Collected data:
*** Block opens ***

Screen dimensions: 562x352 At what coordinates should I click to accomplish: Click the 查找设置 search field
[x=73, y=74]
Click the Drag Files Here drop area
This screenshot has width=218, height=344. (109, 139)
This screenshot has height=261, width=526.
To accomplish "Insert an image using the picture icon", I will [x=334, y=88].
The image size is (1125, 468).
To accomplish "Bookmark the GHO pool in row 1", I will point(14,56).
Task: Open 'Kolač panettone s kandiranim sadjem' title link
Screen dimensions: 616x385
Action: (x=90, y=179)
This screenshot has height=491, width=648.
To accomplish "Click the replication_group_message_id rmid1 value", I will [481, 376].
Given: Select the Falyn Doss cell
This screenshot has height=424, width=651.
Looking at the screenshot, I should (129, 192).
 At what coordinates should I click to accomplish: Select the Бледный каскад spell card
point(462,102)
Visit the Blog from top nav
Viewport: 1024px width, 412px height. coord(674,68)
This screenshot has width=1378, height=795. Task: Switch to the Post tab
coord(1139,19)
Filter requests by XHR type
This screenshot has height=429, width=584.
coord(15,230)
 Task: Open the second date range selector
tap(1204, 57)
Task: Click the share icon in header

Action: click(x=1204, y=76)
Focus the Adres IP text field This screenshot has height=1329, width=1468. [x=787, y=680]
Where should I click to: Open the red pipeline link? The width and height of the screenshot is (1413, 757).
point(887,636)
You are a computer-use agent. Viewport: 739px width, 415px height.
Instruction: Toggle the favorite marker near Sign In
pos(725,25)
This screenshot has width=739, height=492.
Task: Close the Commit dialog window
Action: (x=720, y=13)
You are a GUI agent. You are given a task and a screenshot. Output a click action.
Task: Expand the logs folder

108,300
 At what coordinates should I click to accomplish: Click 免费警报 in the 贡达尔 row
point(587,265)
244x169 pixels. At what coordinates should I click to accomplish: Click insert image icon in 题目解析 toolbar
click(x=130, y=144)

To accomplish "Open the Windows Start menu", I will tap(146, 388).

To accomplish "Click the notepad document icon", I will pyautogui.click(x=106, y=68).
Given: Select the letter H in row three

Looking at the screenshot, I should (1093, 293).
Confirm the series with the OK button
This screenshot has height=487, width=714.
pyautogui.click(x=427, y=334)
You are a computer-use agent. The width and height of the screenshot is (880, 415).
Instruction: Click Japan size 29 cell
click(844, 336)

*** Block closes ***

Show every line of the entries above where the word "agent" occurs.

Exercise solution:
You are a computer-use agent. Viewport: 739px width, 415px height.
You are a GUI agent. You are given a task and a screenshot. Output a click action.
You are a computer-use agent. The width and height of the screenshot is (880, 415).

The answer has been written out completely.